Relationship - The linking between data models. Similar to joins/foreign-key relationship in database.

Dataset - A selected collection of data models and their relationships. Dataset is needed to explore data, and creating charts/dashboards.

Data Source - a data source is a connection to your SQL database. This is the first thing you need to set up in Holistics.

Chart - A visualization that's displayed to the end user. Chart is created by exploring a dataset.

Dashboard - A collection of charts put together. Dashboard can be shared to business users.

Dashboard Filter - A component to add to dashboard to let viewers control/restrict the data being displayed based on certain conditions.

User Types

There are 4 user roles in Holistics:

  • Admin: Has all privileges of other roles, plus the ability to manage users, data sources, billing,... and impersonate other users.
  • Analyst: Can create & edit reports, dashboards, data models and datasets on the data sources shared with them. Analysts cannot manage users, or connect new data sources.
  • Explorer: Can explore datasets & reports, and can save their exploration to their private workspace, but not the public workspace.
  • Viewer (Business User): Can only view reports and dashboards that are shared with them.


  1. Connect: You connect Holistics to an existing SQL data warehouse.
  2. Model & Transform: You use Holistics Data Modeling to model and transform analytics data.
  3. Dataset Building: You build datasets (a combination of data models)
  4. Self-service Analytics: Non-technical users can self-service explore data based on datasets prepared by data teams, or build interactive reporting dashboards.
  5. Sharing: Dashboards can be shared with others, or pushed to other platforms (email, Slack, webhooks, etc)

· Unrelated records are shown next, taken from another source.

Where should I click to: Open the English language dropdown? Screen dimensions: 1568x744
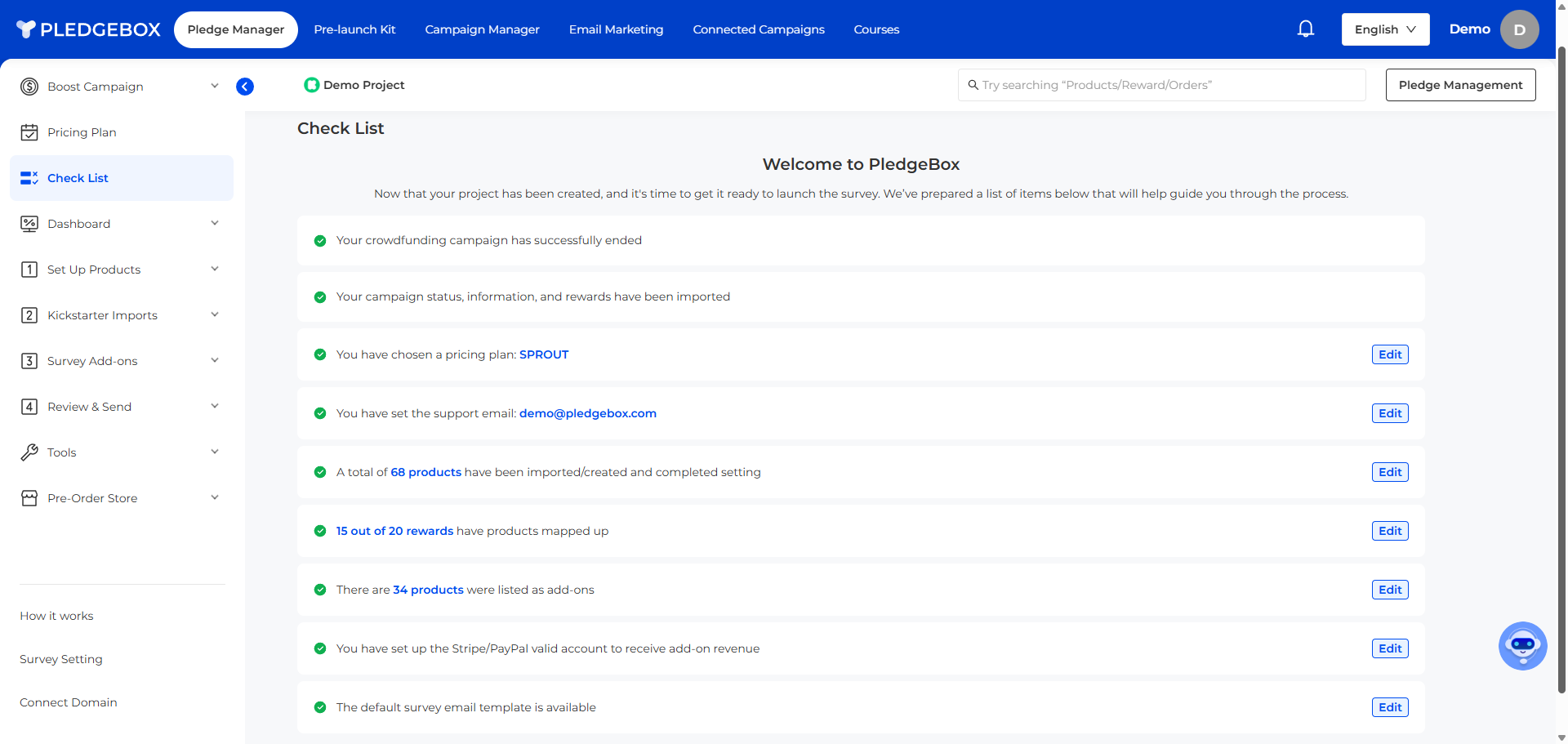click(1385, 29)
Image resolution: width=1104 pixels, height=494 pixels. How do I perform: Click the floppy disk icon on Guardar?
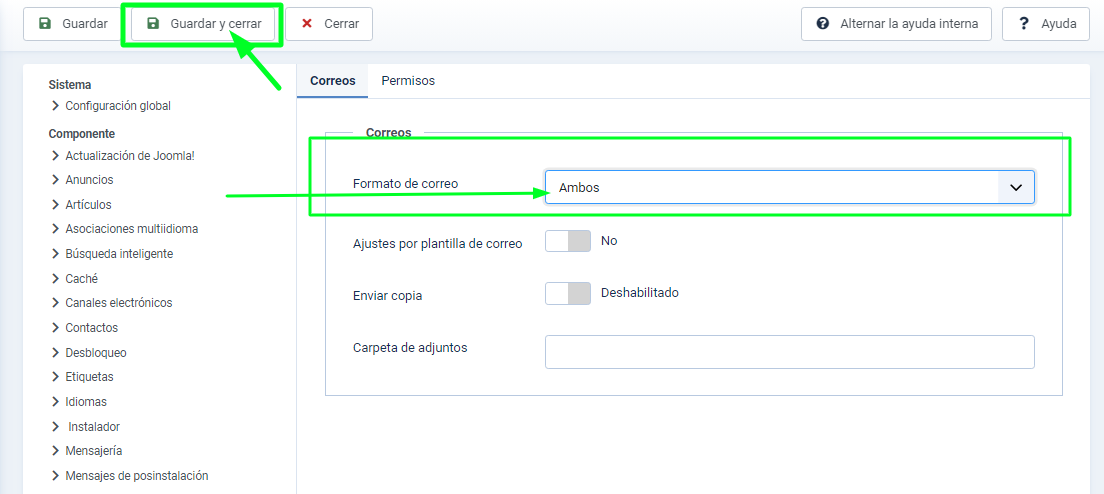[x=45, y=23]
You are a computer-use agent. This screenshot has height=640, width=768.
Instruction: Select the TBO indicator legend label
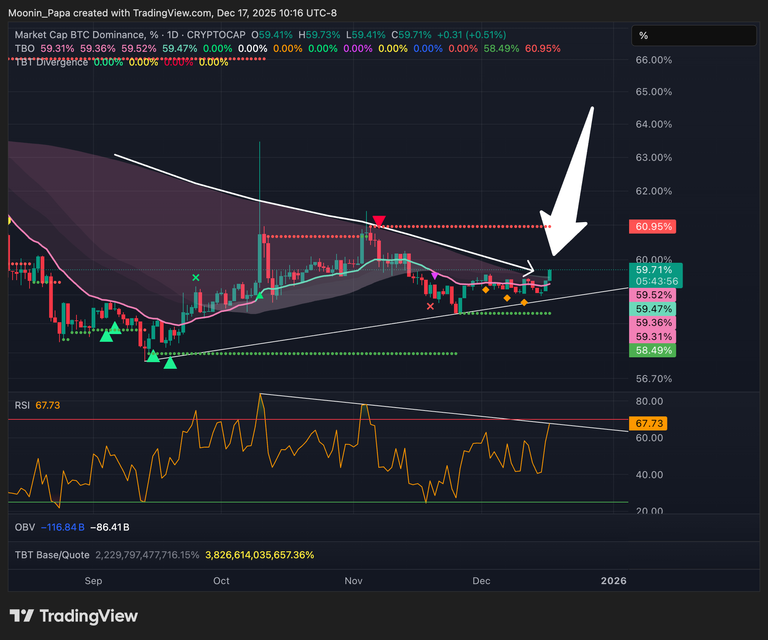coord(24,48)
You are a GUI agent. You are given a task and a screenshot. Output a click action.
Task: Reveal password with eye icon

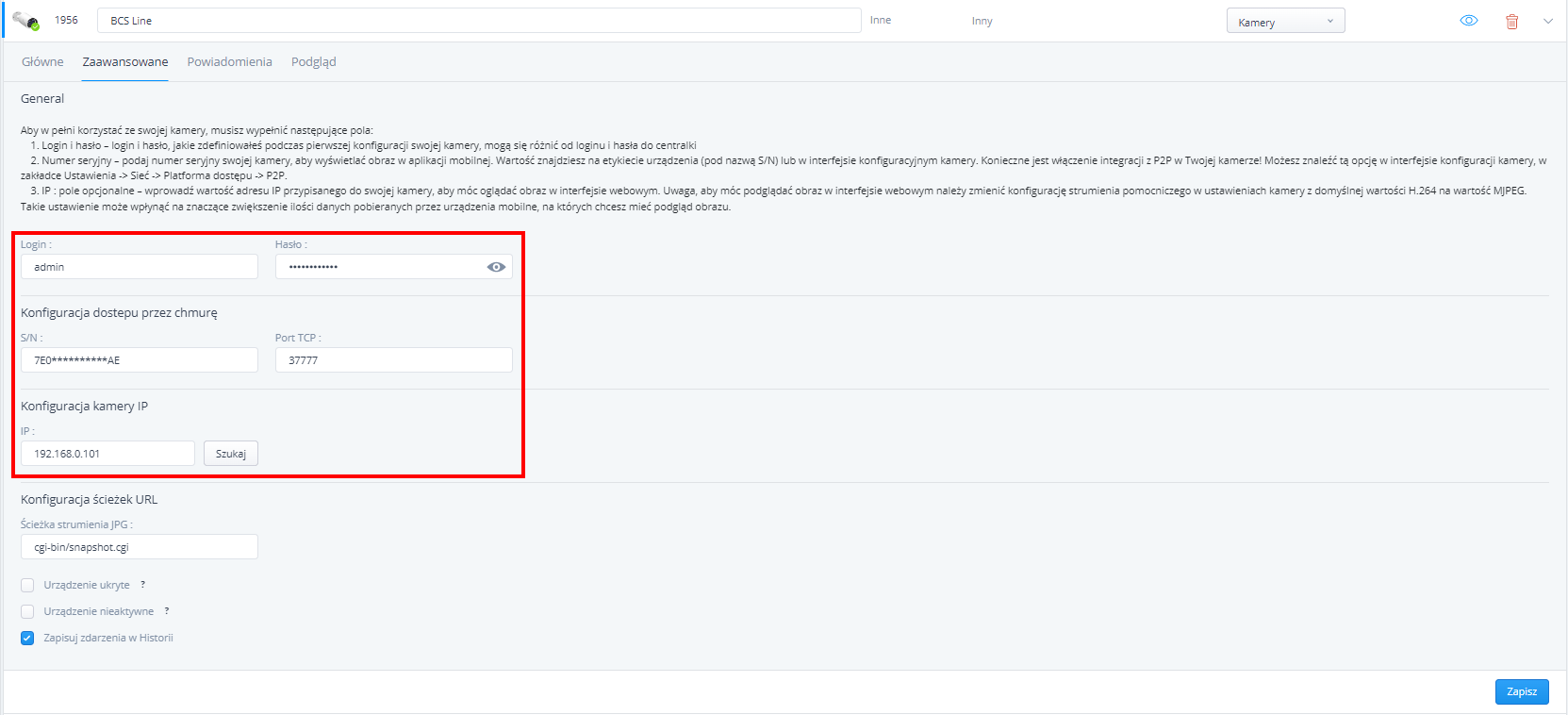(496, 267)
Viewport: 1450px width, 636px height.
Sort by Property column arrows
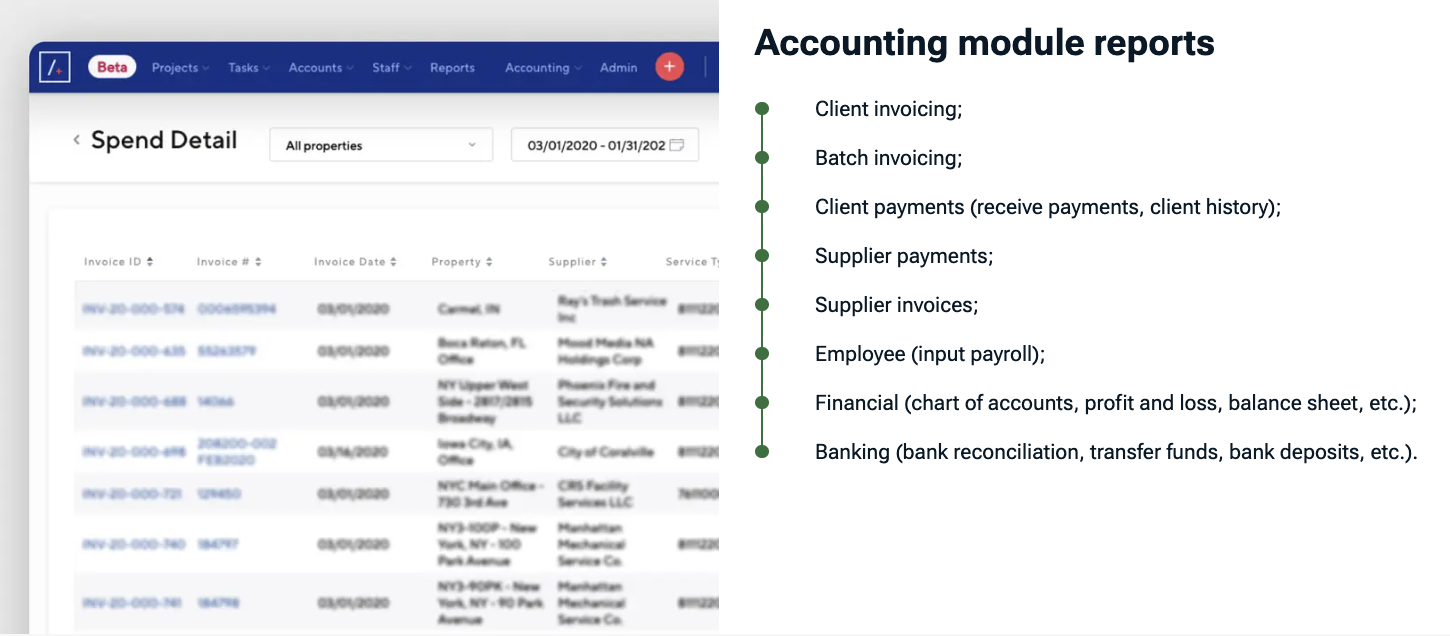(x=489, y=262)
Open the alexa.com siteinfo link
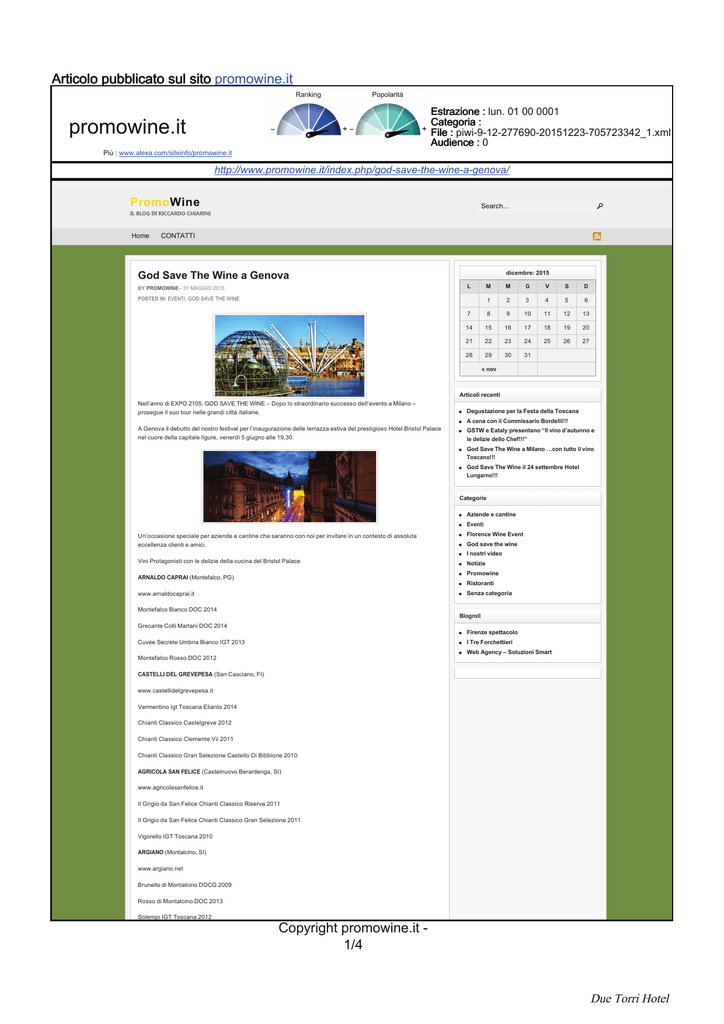Image resolution: width=724 pixels, height=1024 pixels. point(175,153)
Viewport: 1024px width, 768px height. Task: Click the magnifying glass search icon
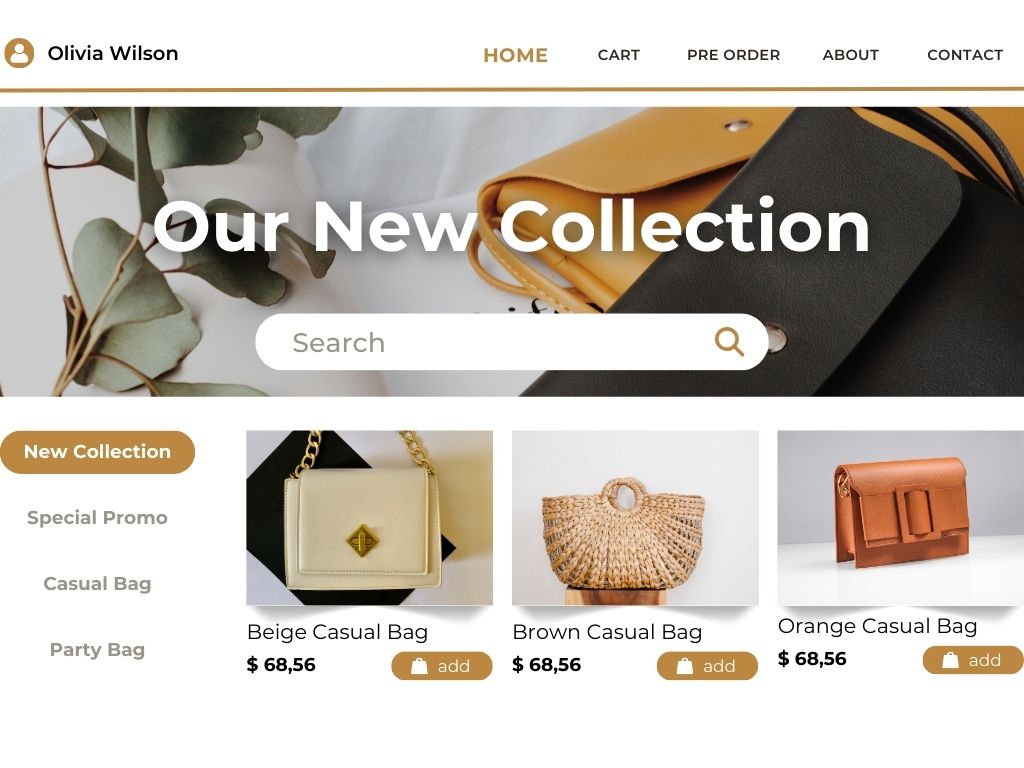click(x=729, y=342)
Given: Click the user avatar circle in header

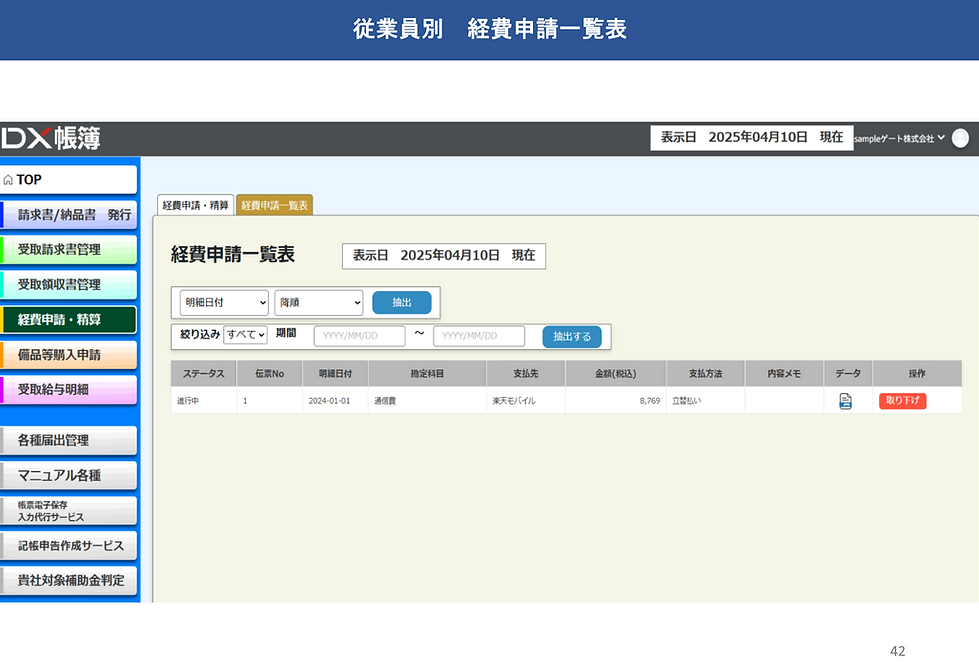Looking at the screenshot, I should [x=960, y=138].
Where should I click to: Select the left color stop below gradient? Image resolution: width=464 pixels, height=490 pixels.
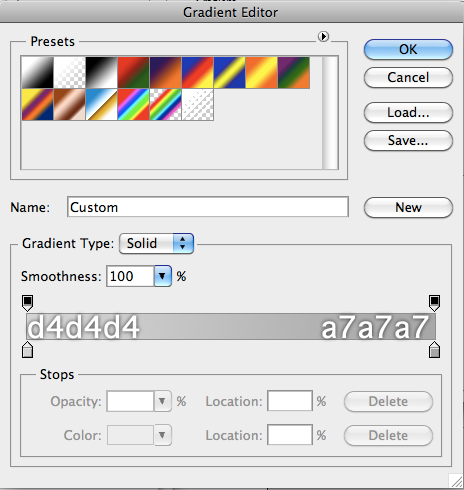27,350
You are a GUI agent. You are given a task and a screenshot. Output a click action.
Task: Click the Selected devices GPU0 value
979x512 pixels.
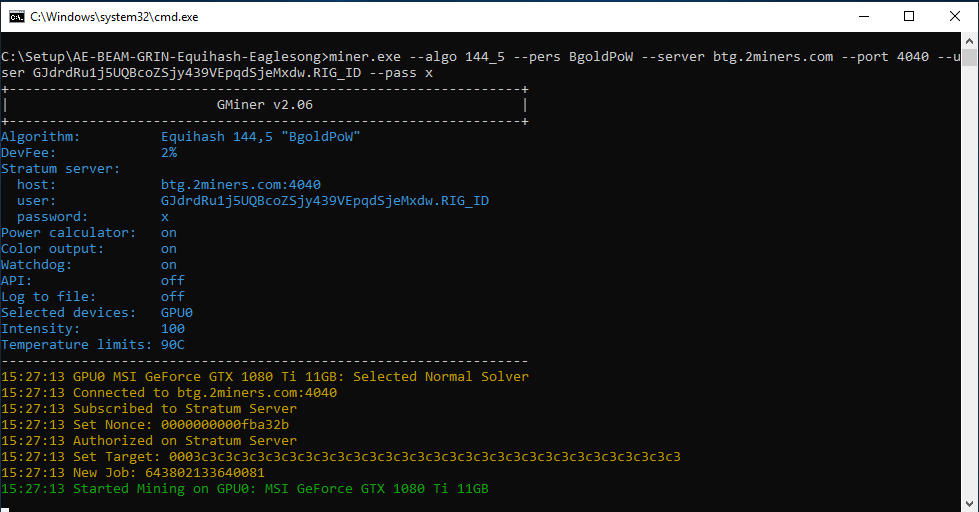tap(177, 313)
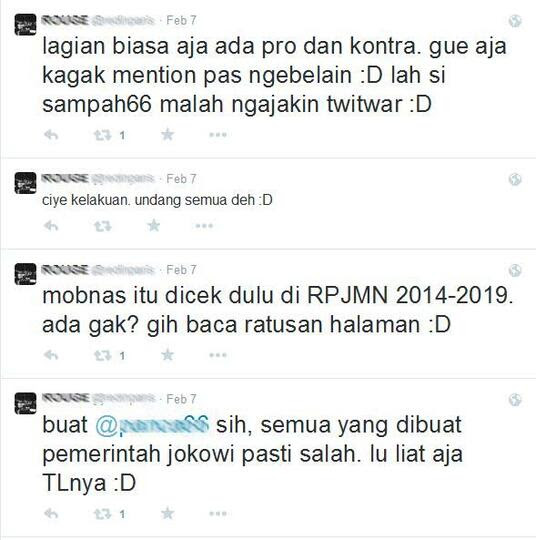Favorite the 'mobnas itu dicek' tweet
This screenshot has width=536, height=540.
pyautogui.click(x=167, y=355)
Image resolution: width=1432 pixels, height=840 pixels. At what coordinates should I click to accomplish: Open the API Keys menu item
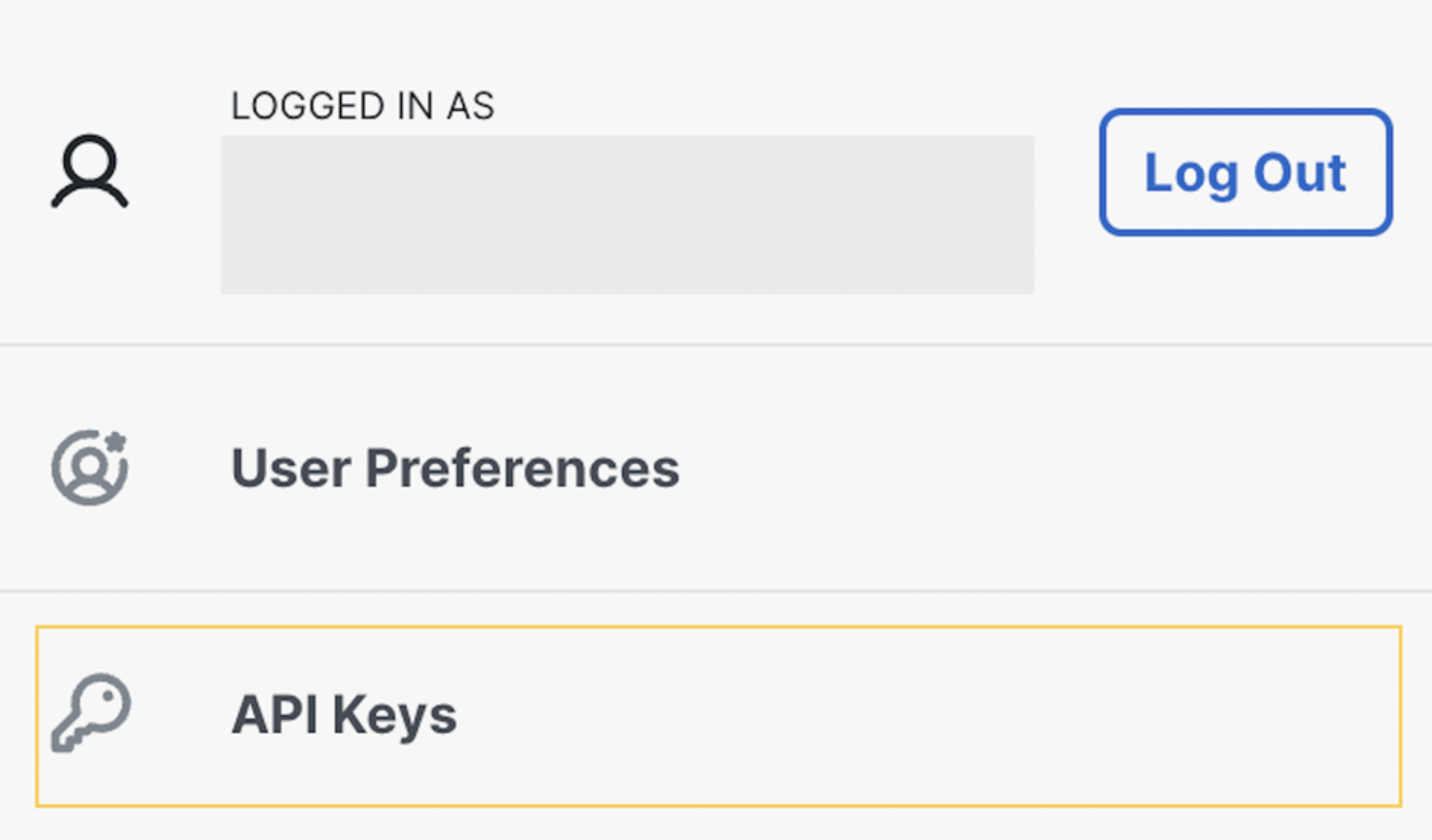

How Holistics Fits In Your Data Stack

A modern data stack will follow these steps:

  1. Data Loading: Loading data from various sources into a central repository, usually a data-warehouse.
  2. Data Warehouse: a powerful analytics database that hosts all your data.
  3. Data Modeling & Transformation: Raw data is being transformed and modelled inside your data-warehouse to be ready for consumptions.
  4. BI/Visualization: Transformed data is visualized and presented to business decision-makers.

Holistics handles (3) and (4) in the list above. Namely the transformation, modeling and BI layer.

In short, your data stack will contain:

  1. A SQL database - This can be your existing production database (not recommended), or a common data-warehouse (Snowflake, BigQuery, Redshift, etc).
  2. Holistics - the modeling & BI layer
  3. An ETL/EL tool - Optional, needed when you have data from multiple application sources and need to move into your data-warehouse.